There have been a couple of events that have spurred me into voicing my own opinions with regard to gene patenting. The first is the Myriad gene patent of BRCA1 and BRCA2 which was overturned some weeks ago, and is now being contested (hardly a surprise when there is such a monetary incentive!). The other is an interview with ex-UK HGP director, John Sulston, in which he lays out his own concerns about gene patenting. We have to remember he was around at the start of the idea of being able to patent a gene or genome, when Craig Venter started up Celera in a bid to beat the public sequencing effort to the prize, and thus charge researchers for the privilege of accessing our own genomes.
I’m a fan of open access and transparency in science, in fact I would go so far as to say that it is a necessity of good scientific practise, and upholds and empowers the scientific method and the concept of science itself. So the idea of patenting a gene, or its specific variants, which was not invented, and is present in numerous persons within a given population, is anathema to the open access and transparent nature of good scientific practise. It prevents researchers from unhindered research into the mechanisms of mutations within the gene in question, and the ability to use it for clinical applications, such as diagnostic indicators in disease, or as prognostic indicators of therapeutic response or adverse side effects.

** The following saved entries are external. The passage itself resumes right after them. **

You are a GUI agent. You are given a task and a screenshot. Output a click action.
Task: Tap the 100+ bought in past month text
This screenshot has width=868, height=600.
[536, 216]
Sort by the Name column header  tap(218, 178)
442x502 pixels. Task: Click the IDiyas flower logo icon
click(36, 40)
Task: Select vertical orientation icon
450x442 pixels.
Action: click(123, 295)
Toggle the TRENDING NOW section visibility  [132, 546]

This is one of the major problems that can crop up when some of the drivers of pharmacological research have financially vested interests, as is the case with Myriad and other pharmaceutical companies. Don’t get me wrong, this isn’t a dig at BigPharma, it’s a dig at the money-grabbers, bureaucrats and lawyers for thinking they could ever place a patent on a naturally occurring biological molecule. If they are going to patent something to protect their intellectual property, do it in a responsible manner that does not stifle progress and innovation in the name of financial gain. Patent the diagnostic test and specific protocol itself if needs be; surely that protects their intellectual property sufficiently?
Now, I’m not a patent lawyer (I once heard a talk given by a chap going through the training, I wouldn’t want to subject myself to that level of tedium and mind-numbing law-talk, despite the excellent remuneration), so I don’t know the inner-workings of patent law, and the loop holes and requisites required, but the Myriad patent case and others in Australia need to set a precedent that naturally occurring biological molecules, complexes and machinery are not patentable, and that any artificial or derived variations on the natural theme are shown to be, with sufficient supporting evidence, sufficiently different that they are unlikely to exist, or occur within nature itself.

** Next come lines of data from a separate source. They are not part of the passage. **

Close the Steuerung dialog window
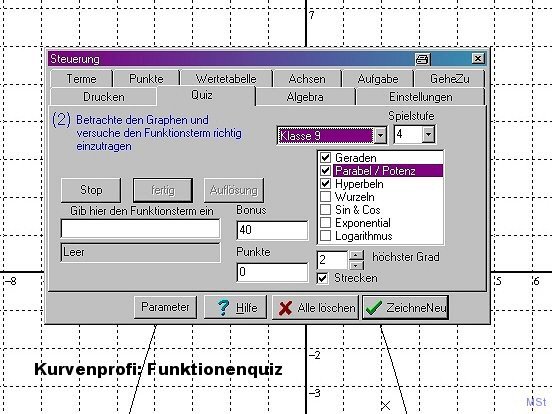The image size is (552, 414). pos(478,58)
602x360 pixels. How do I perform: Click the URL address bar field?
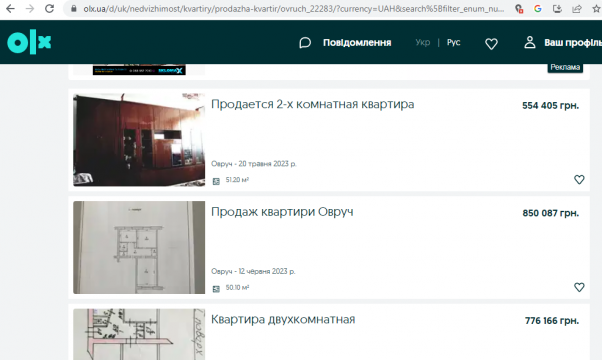(x=293, y=8)
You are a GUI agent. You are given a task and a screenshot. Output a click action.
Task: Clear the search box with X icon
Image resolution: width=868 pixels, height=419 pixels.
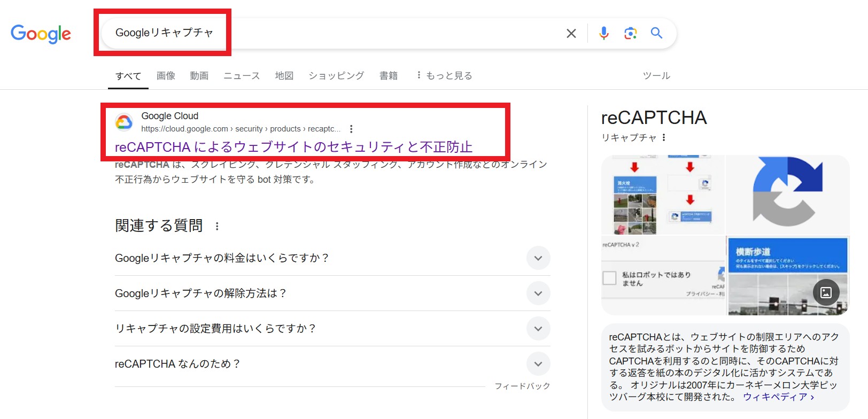(571, 34)
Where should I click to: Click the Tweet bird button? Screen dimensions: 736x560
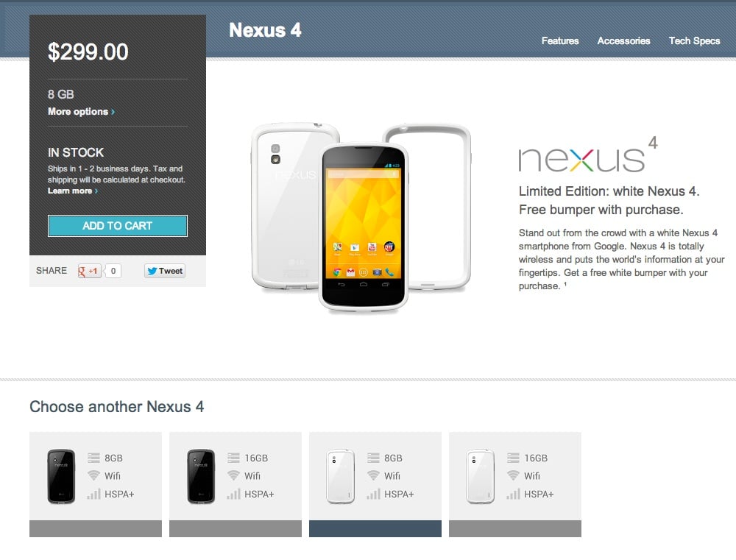pos(165,271)
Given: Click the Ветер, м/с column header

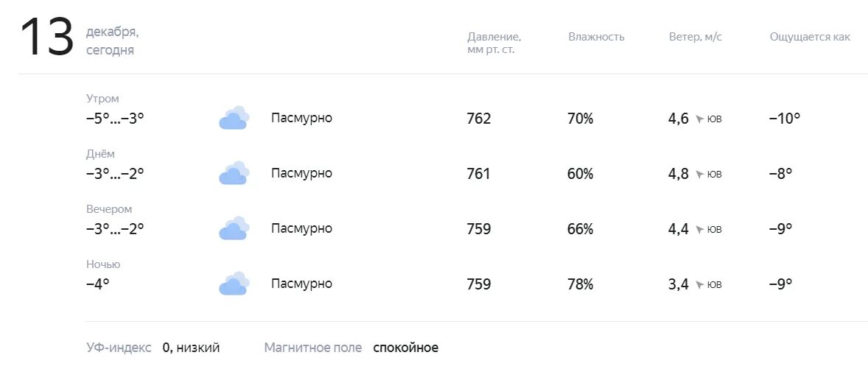Looking at the screenshot, I should [696, 37].
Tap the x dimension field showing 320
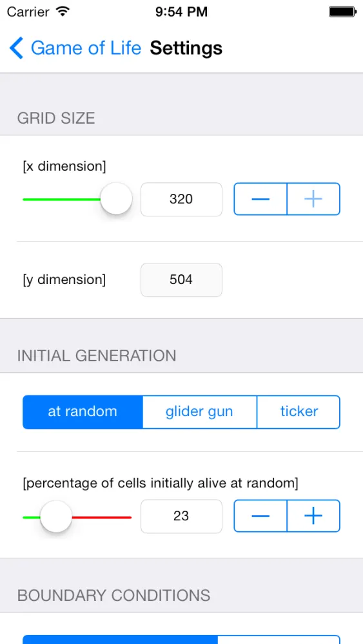The width and height of the screenshot is (363, 644). click(181, 199)
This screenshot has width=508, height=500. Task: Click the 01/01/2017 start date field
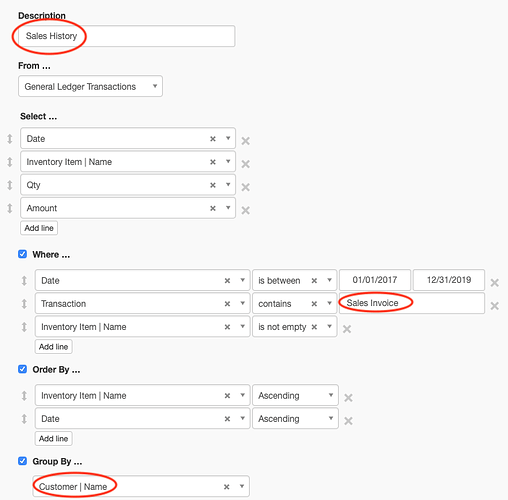click(375, 280)
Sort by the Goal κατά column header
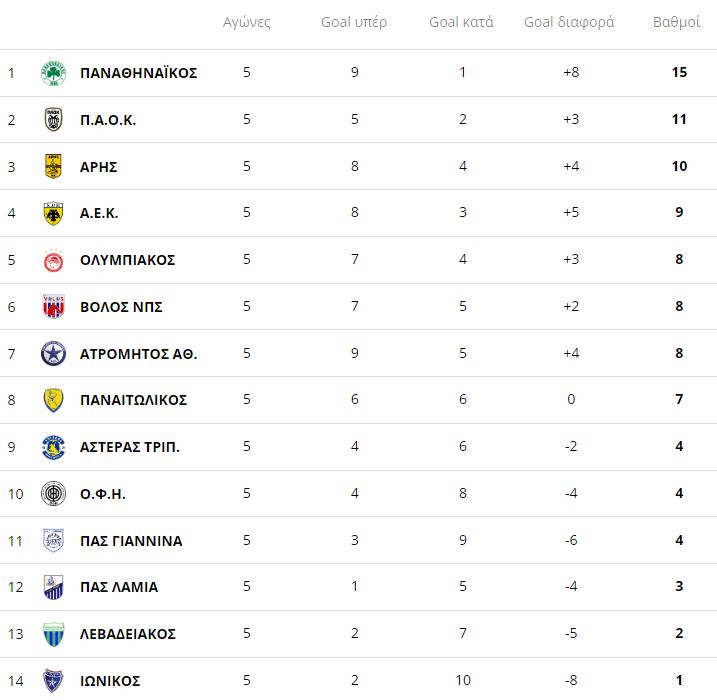Image resolution: width=717 pixels, height=700 pixels. click(x=461, y=22)
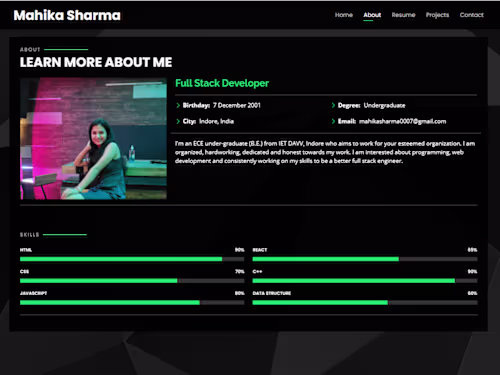
Task: Select the About nav item
Action: [x=372, y=15]
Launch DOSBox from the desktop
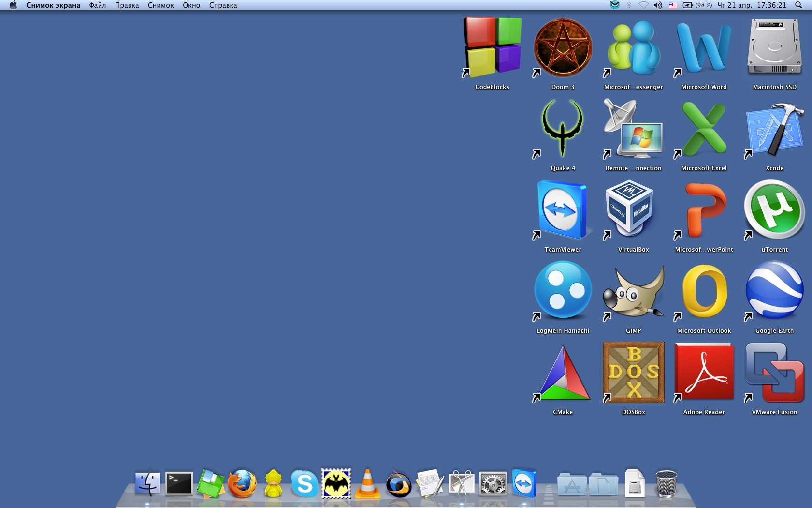The height and width of the screenshot is (508, 812). point(633,373)
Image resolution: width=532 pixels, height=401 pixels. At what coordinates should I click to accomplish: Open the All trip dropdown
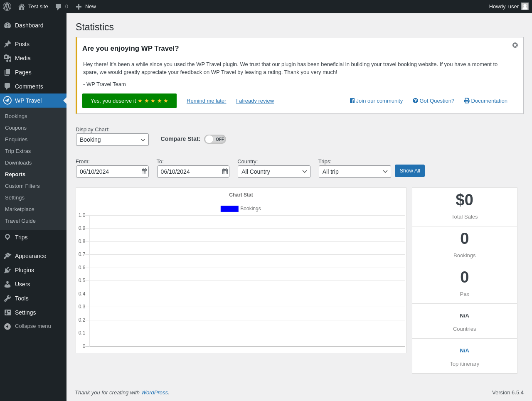point(355,172)
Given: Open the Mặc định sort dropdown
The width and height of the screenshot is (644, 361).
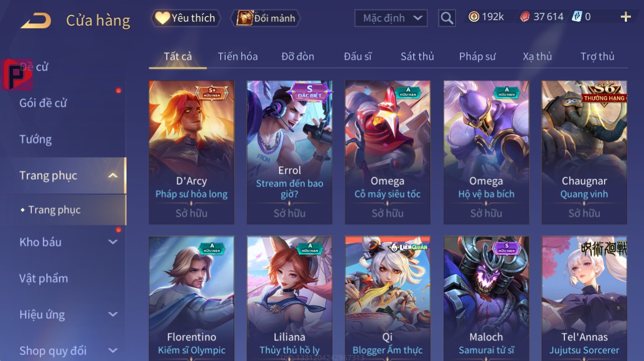Looking at the screenshot, I should coord(391,18).
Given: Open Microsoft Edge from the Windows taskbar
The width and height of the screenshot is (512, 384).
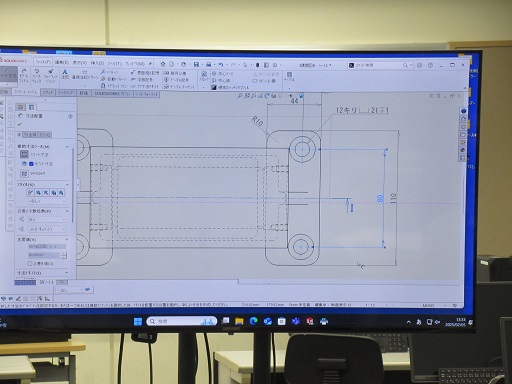Looking at the screenshot, I should pos(254,321).
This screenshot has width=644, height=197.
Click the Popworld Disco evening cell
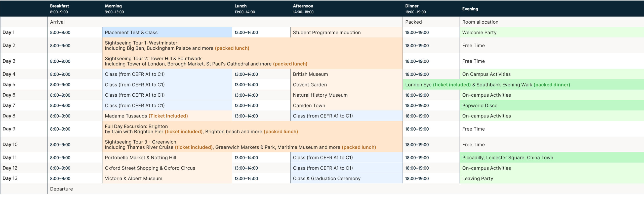click(479, 106)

That should rule out any unscrupulous companies trying to patent rare variants too.
I understand the importance of patents, I believe (correct me if I’m wrong here), the patent offices were originally set up to promote innovation whilst protecting the rights of the inventors themselves. So we need to keep that original basis in mind when we consider the patenting of biological materials. Will this patent promote, or stifle, innovation?
Gene patenting can only ever stifle innovation that arises from competition, thus it is untenable, and should be rejected outright.